> DOCUMENT SECTION:
===============

This is the first in a series of notebooks designed to show you how to <i>analyze</i> social media data. We assume you have already downloaded the data and are now ready to begin examining it. In this first notebook I will show you how to set up your ipython working environment and import the Twitter data we have downloaded.

# Chapter 1: Set up Jupyter, Import Twitter Data and Select Cases

<br>

First, we will import several necessary Python packages. We will be using the <a href="http://pandas.pydata.org/">Python Data Analysis Library,</a> or <i>PANDAS</i>, extensively for our data manipulations. It is invaluable for analyzing datasets. 

### Import packages

In [1]:
import numpy as np
import pandas as pd
from pandas import DataFrame
from pandas import Series

<br>

PANDAS allows you to set various options for, among other things, inspecting the data. I like to be able to see all of the columns. Therefore, I typically include this line at the top of all my notebooks.

===============

> REQUIRED TASK: Translate this sentence from the Twitter data tutorial into Spanish: "We assume you have already downloaded the data and are now ready to begin examining it." The items after the tutorial have no role here.

===============

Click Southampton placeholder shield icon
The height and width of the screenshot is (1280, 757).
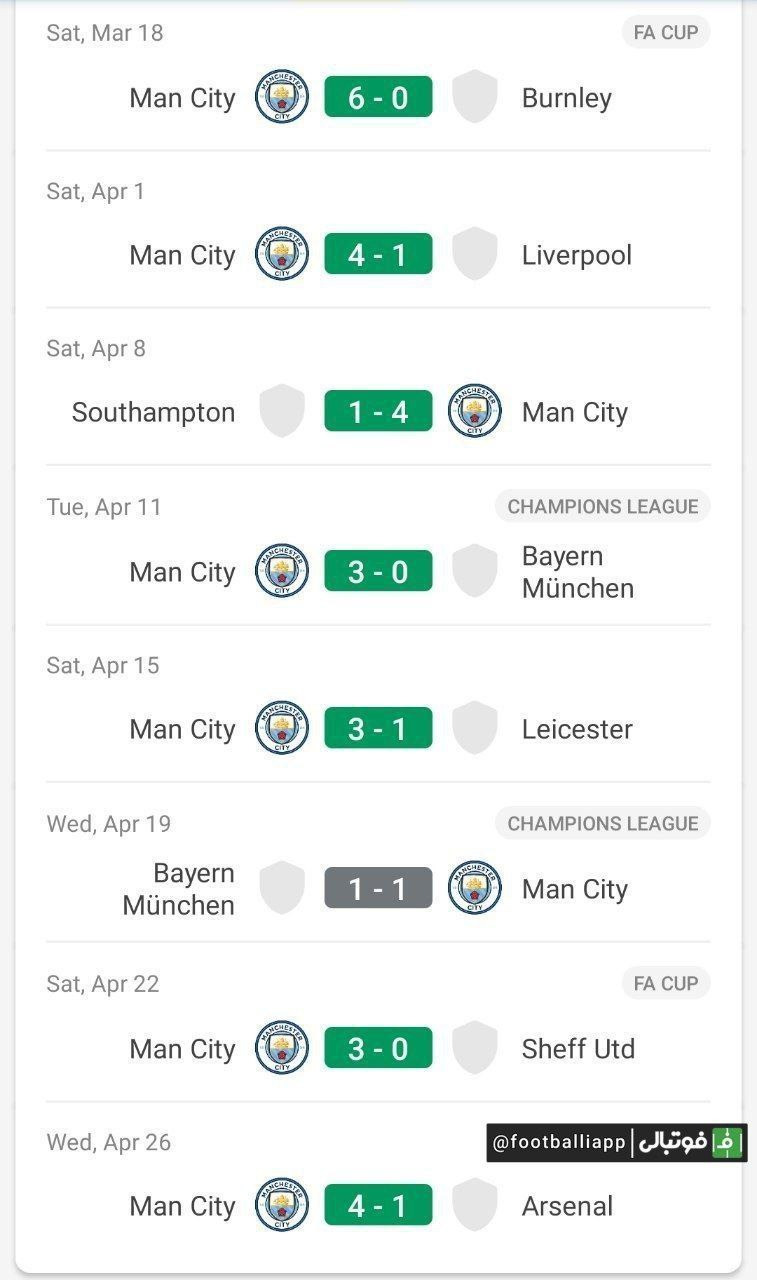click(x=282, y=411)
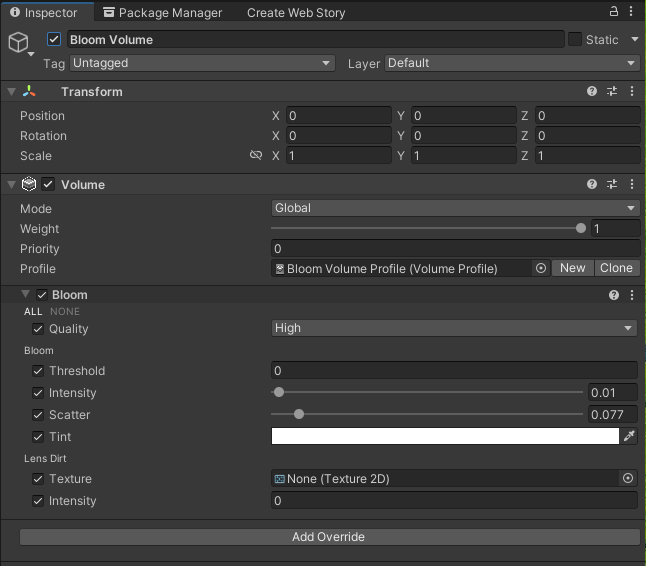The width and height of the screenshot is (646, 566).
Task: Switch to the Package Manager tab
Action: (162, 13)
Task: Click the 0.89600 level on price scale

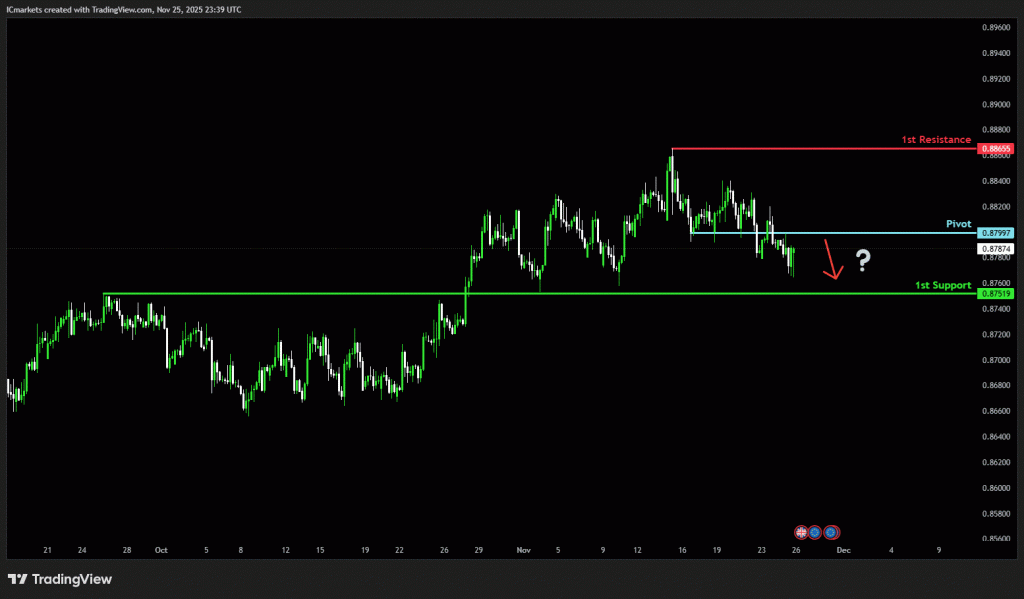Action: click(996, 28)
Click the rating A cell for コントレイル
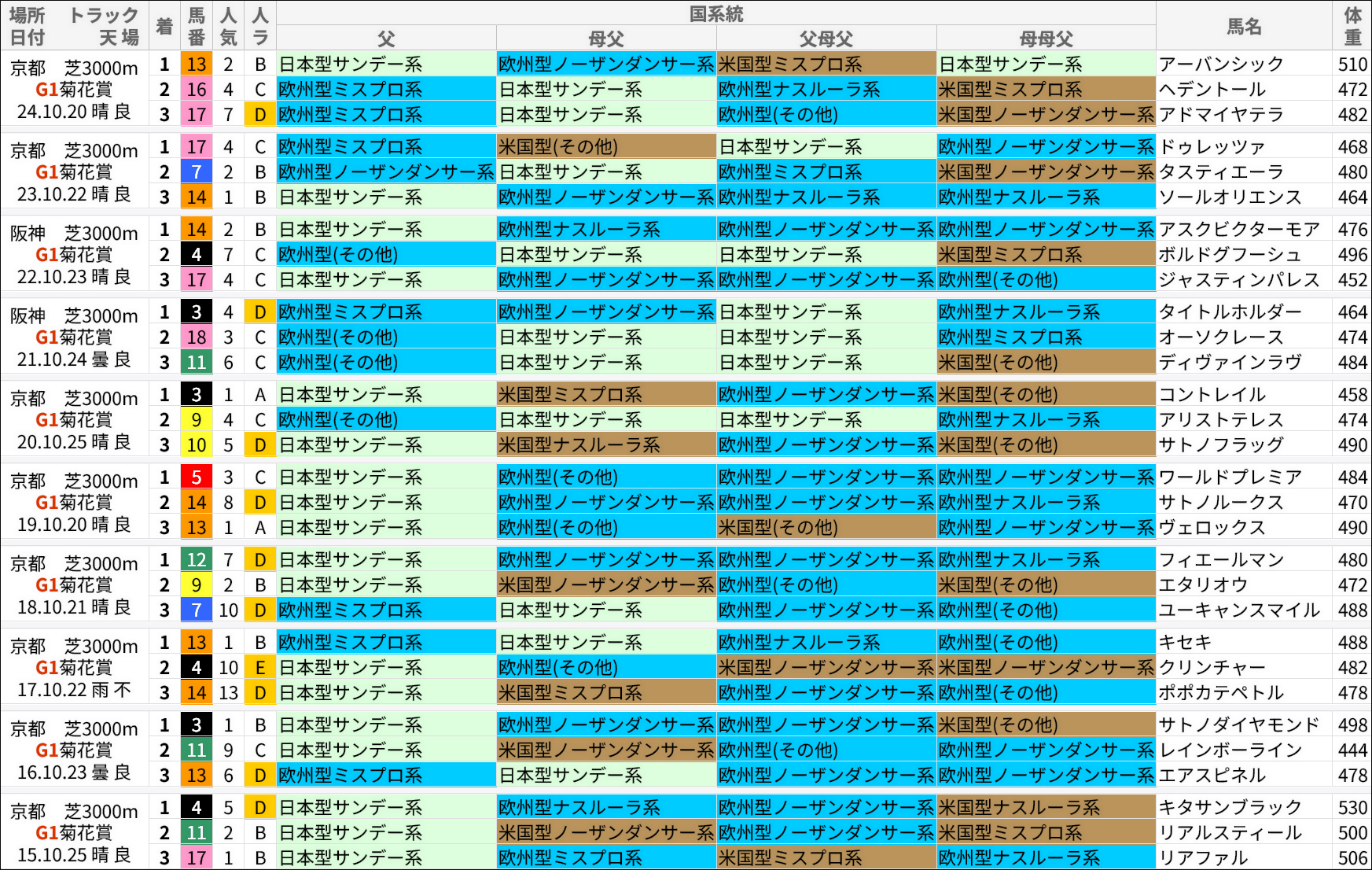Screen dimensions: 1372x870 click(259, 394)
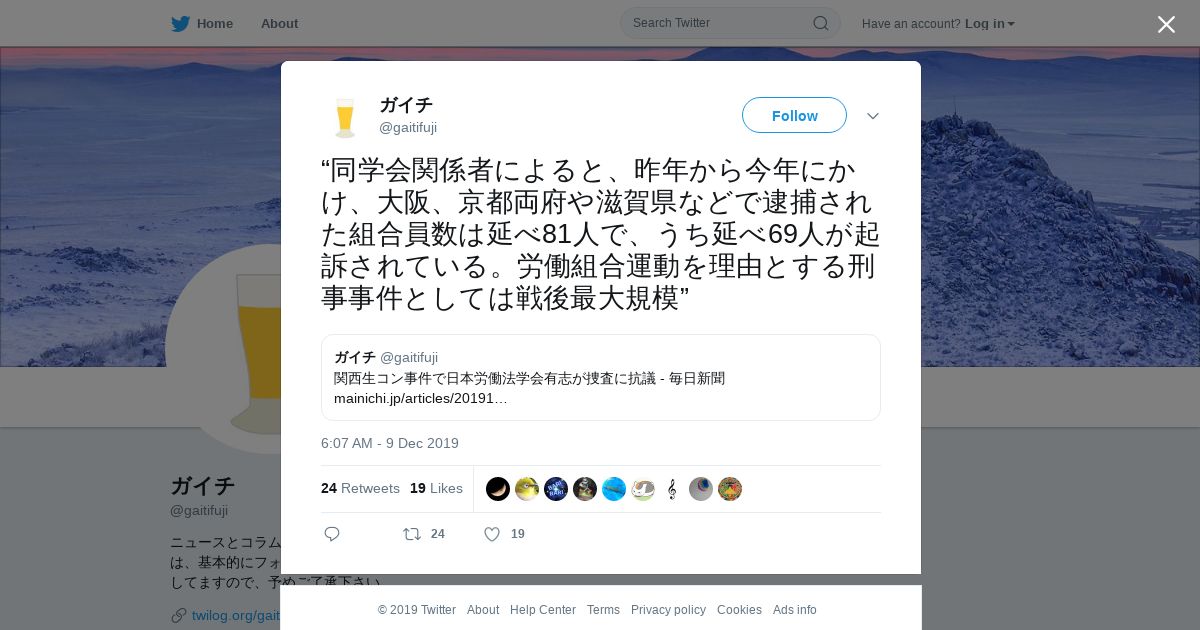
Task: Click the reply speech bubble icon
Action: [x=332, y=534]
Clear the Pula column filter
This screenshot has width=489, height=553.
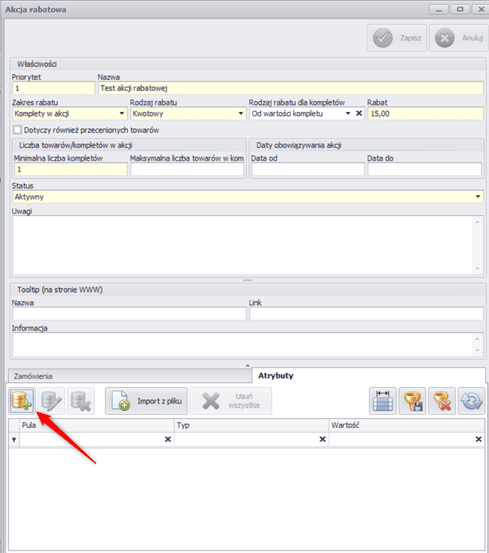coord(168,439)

===============

> TASK OUTPUT: Suponemos que ya ha descargado los datos y que ahora está listo para comenzar a examinarlos.